Requirements -
Please extract each line of the records that contains the string "height" with letter case taken into account.

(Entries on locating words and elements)
****

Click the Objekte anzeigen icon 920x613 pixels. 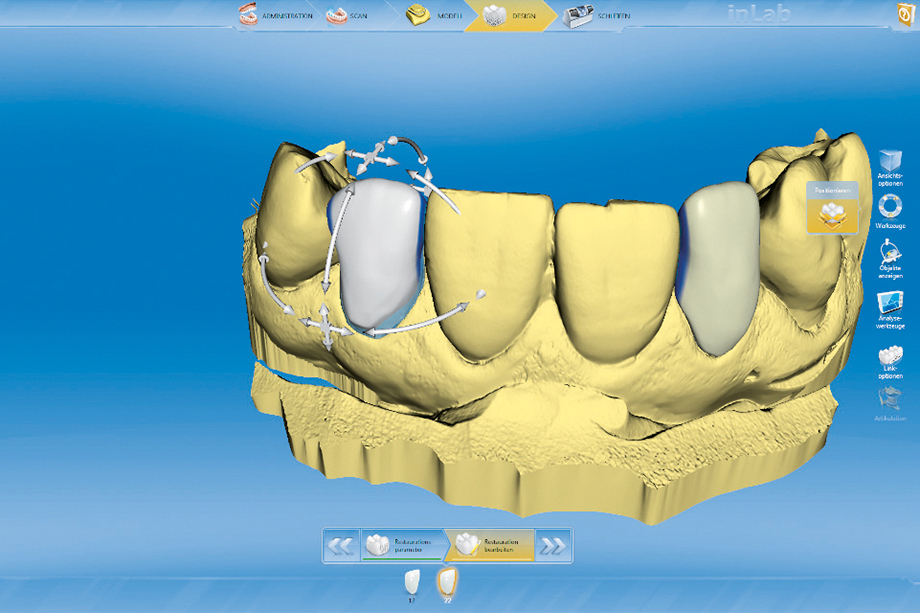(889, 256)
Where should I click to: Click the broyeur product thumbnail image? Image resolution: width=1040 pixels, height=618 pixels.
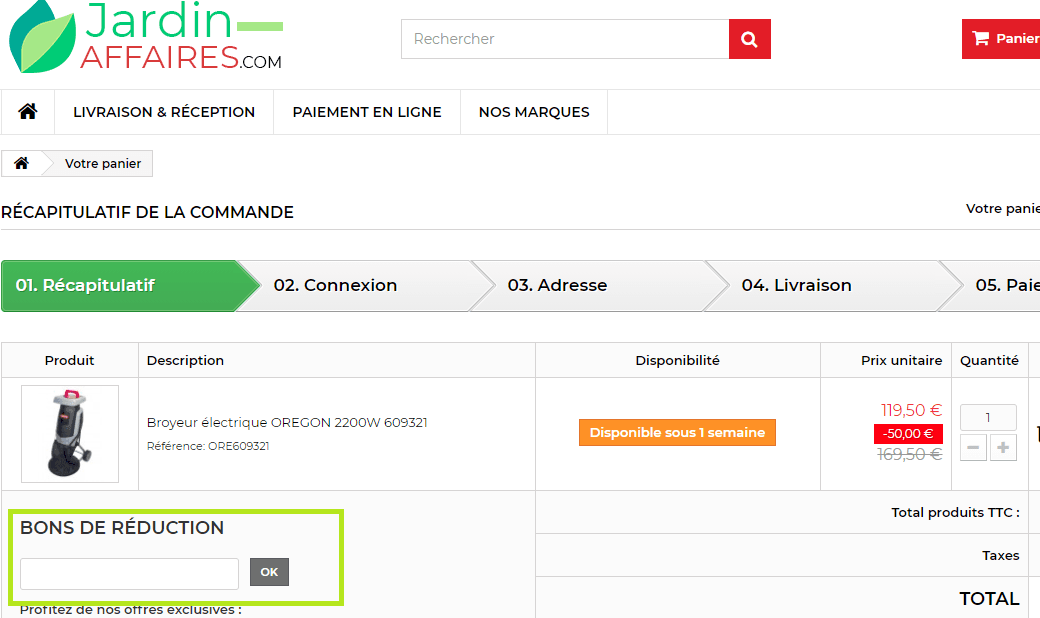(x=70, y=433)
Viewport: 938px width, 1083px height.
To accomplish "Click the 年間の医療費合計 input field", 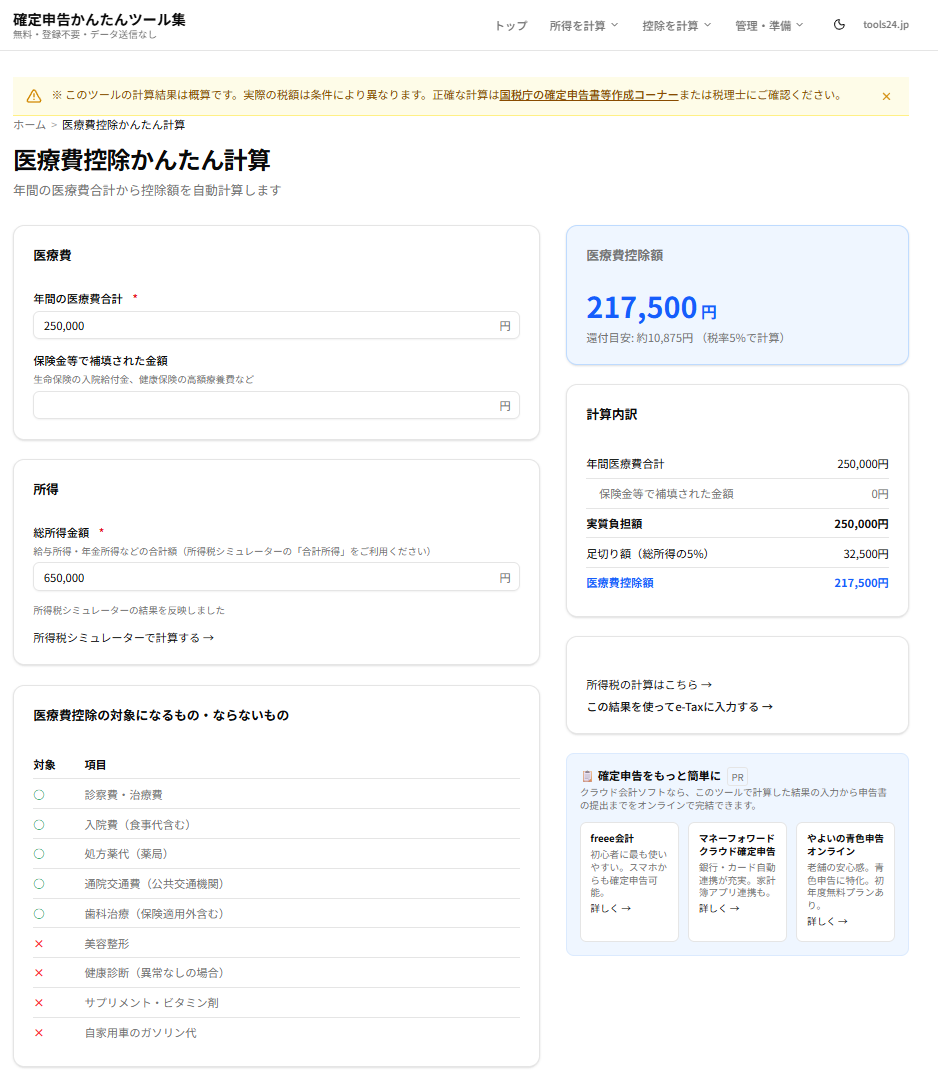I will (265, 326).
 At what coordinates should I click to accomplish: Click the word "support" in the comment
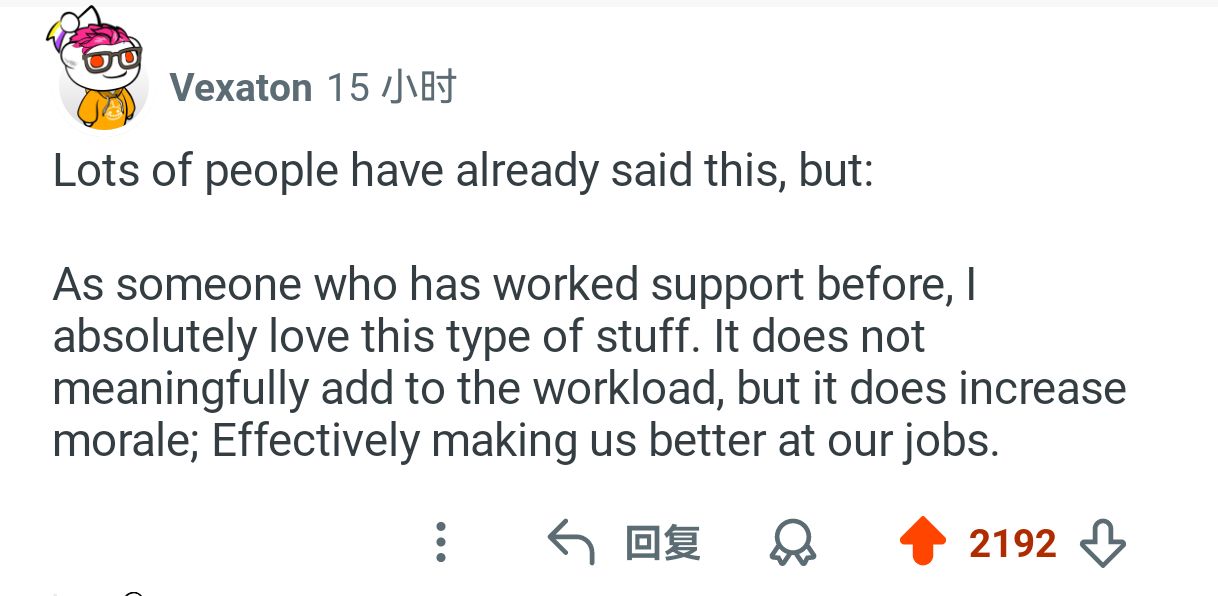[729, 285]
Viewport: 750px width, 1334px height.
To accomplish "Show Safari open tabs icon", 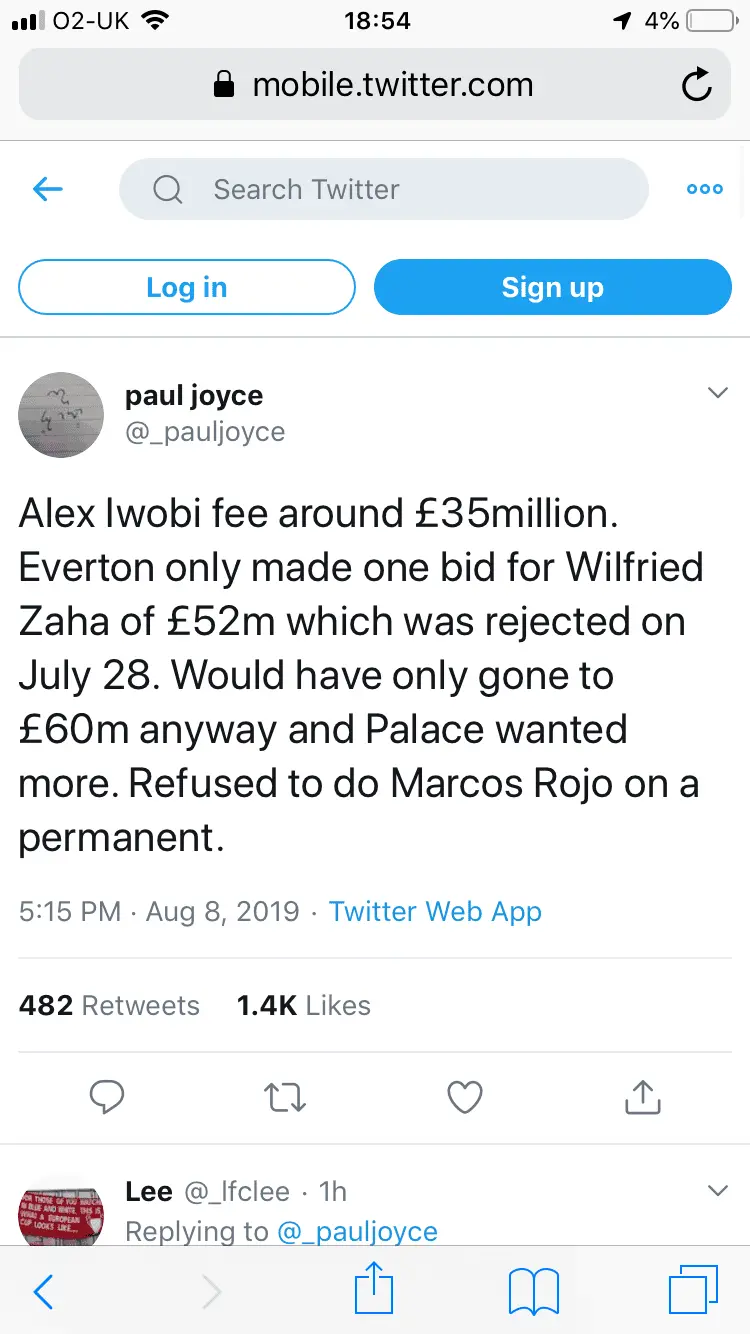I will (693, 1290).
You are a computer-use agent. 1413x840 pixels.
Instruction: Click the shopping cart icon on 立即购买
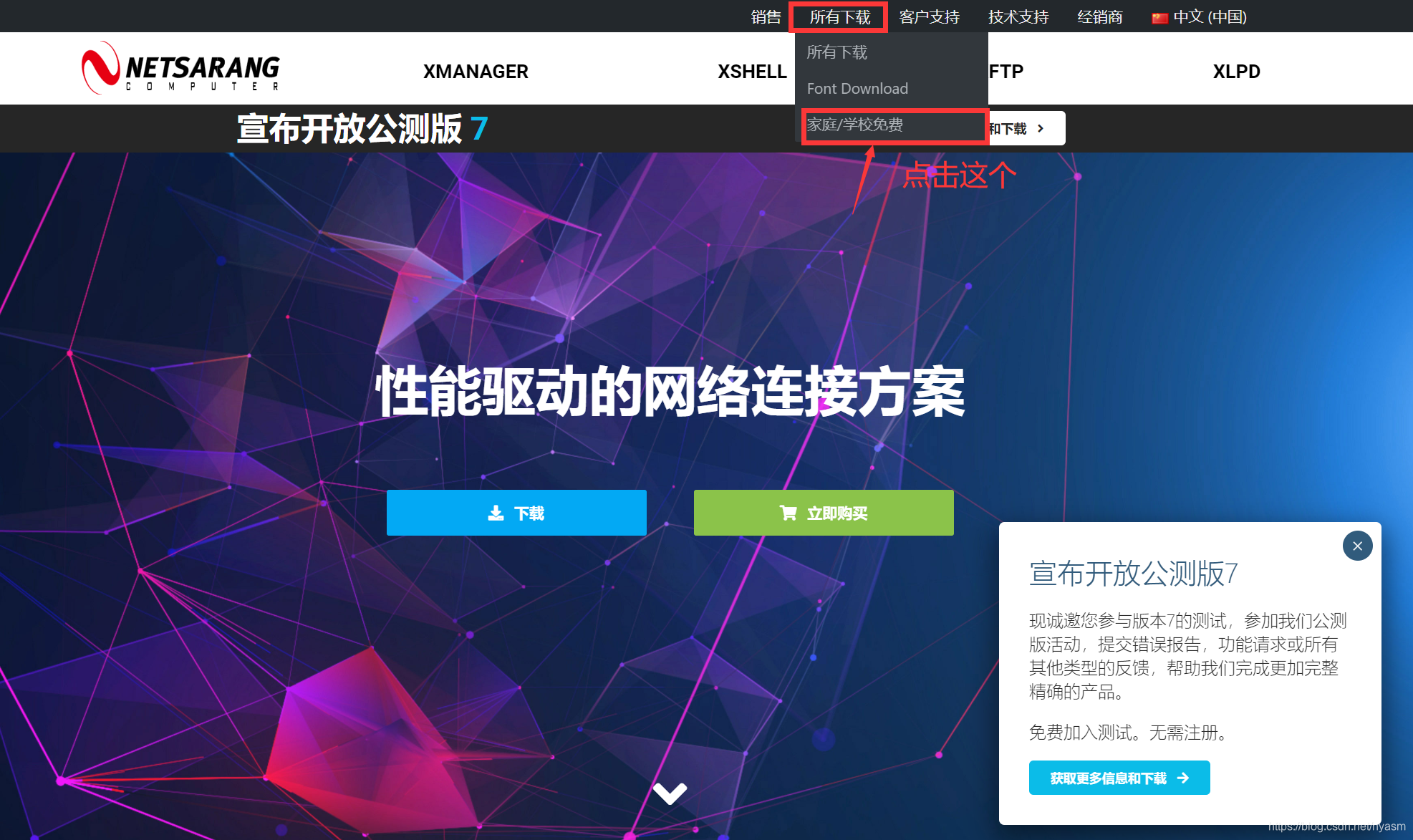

****

Result below -
Where should I click to: Click the broyeur product thumbnail image? Image resolution: width=1040 pixels, height=618 pixels.
Viewport: 938px width, 1083px height.
Viewport: 750px width, 1334px height.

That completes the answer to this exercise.